Toplantıda topladığımız imzaları dekanlığa toplu biçimde vermemiz gerektiğini tartıştık. Üniversitenin bu tür gezilere ayıracak bütçesinin olduğunu, sadece geçmiş yıllarda ortaya çıkan yolsuzluklarda ortada dönen paraların miktarının bile bunu gösterdiğini söyledik. Bir hocamızın bu problemi dekanlık, akademisyenler ve öğrenciler birlikte tartışmalı önerisiyle, önümüzdeki hafta dekanlıktan alacağımız bir randevu ile mimarlık girişinde bir tartışma platformu oluşturmaya karar verdik. Dilekçelerimizi de bu tartışma sonrasında toplu bir biçimde dekanlığa ileteceğiz.

YTÜ Ekim Gençliği


Davutpaşa’da ulaşım sorunu

Geçtiğimiz haftalarda yoğun bildiri dağıtımı ve afişlerle gündemleştirdiğimiz YTÜ Davutpaşa kampüsündeki öğrencilerin ulaşamama sorununu yaptığımız açık toplantı ile pekiştirmiş, bu toplantıda belirlenen talepler doğrultusunda bir dilekçe hazırlamıştık. Çalışmamıza hazırlık ve fen edebiyat fakültesinde dilekçe toplayarak devam ediyoruz. Önceki haftalarda sürekli karşılaştığımız ÖGB ve sivil polis terörü dilekçeler toplanırken de devam ediyor. Öğrencilerle konuşmamıza dahi tahammül edemeyen yönetim, çalışmamızın “izinsiz” olduğunu ileri sürerek engellemeye çalışıyor. Buna rağmen dilekçelerimizi öğrencilere ulaştırmayı sürdürüyoruz.

YTÜ Ekim Gençliği


Cebeci’de kampanya çalışması

Kampanya faaliyetimiz kapsamında Cebeci kampüsünde uzunca bir zamandır öğrencileri rahatsız ve tedirgin eden “güvenlik” sorununu ele alıyoruz. Okulun içine gizli kameraların yerleştirilmesi, kampüs girişinde her gün gerilim yaratan kimlik kontrolleri, polisin elini kolunu sallayarak kampüsün içine girebilmesi vb. sorunlar artık çok ciddi boyutlara varmış durumda. Biz de “Gençlik Forumu” olarak bu sorunların tümünü işleyen bir anket çalışmasıyla sürece başladık. Anket çalışmamızın yanı sıra kantinlerde öğrencilerle tek tek konuşarak, konuya dair hazırladığımız bildirileri de öğrencilere ulaştırıyoruz. Anket çalışmamızın ardından hedefimiz bir fanzin çıkarmak. Kampanya çalışması boyunca bir hedefimiz de, çalışmaya mümkün olduğunca geniş bir bileşeni dahil etmek.

Cebeci Ekim Gençliği


Adana MYO’da panel hazırlığı

Adana Meslek Yüksek Okulu Beyazevler Kampüsü’nde başlattığımız kampanya çalışmalarımız sürüyor. Çevremizde bulunan öğrencileri sürecin bir parçası haline getirmek için bir tartışma platformu oluşturduk. Ardından düzenli toplantılar yapmaya başladık.

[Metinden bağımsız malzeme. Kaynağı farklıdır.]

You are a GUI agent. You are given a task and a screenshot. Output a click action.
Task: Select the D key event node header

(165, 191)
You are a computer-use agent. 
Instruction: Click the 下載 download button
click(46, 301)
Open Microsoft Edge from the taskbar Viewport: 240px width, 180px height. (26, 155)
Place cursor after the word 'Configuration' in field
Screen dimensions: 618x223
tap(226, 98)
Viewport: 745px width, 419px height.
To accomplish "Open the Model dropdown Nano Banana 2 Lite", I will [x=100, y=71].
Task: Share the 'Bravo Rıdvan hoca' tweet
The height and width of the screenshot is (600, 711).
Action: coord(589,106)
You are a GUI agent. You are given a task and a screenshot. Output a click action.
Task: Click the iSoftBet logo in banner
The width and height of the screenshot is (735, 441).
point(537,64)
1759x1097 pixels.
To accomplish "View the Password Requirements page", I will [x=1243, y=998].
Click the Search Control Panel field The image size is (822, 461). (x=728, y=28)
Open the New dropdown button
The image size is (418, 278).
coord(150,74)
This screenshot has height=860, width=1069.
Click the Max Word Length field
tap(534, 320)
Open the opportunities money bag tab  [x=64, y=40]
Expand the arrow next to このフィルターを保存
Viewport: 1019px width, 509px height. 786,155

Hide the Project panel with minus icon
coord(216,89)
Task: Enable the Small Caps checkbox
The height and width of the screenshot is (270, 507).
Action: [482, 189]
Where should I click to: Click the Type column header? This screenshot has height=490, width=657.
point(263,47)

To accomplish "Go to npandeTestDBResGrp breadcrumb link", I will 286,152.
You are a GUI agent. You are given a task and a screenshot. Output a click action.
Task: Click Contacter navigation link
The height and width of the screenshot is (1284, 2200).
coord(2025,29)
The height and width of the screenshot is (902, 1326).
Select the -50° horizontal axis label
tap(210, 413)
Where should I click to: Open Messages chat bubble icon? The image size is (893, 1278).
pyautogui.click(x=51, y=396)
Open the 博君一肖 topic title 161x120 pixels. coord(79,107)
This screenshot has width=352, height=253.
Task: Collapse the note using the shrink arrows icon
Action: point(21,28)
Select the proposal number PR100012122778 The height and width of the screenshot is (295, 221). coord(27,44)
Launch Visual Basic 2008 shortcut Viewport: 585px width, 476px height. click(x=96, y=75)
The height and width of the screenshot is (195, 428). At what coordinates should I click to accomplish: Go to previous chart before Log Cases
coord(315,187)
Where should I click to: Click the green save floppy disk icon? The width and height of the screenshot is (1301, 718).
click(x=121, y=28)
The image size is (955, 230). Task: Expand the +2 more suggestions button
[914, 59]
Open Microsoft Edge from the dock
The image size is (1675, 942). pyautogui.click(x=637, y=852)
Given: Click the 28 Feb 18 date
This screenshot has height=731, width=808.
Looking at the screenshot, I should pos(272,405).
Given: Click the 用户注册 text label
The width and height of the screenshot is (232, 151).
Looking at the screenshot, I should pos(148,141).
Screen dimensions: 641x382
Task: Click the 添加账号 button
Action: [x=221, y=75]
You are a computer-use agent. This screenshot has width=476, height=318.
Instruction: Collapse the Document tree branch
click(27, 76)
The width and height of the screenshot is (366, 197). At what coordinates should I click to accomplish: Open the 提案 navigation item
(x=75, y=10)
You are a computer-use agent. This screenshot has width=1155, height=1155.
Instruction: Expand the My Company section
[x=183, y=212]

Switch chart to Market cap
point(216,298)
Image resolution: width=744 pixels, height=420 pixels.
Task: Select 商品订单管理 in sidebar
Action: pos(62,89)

Ardından kampanyamızın finali olarak, Adana Eğitim-Sen Şubesi’nde, 9 Aralık günü saat 13.00’de “Meslek Yüksek Okulu öğrencileri sorunlarını tartışıyor” konulu bir panel gerçekleştireceğiz. Panele Eğitim-Sen’den hocalarımız ve Ekim Gençliği’nden bir arkadaşımız konuşmacı olarak katılacak. Afiş, el ilanı, davetiye ve pul gibi araçları kullanarak yaygın bir ajitasyon-propaganda faaliyeti yürütüyor ve panele katılım çağrısı yapıyoruz.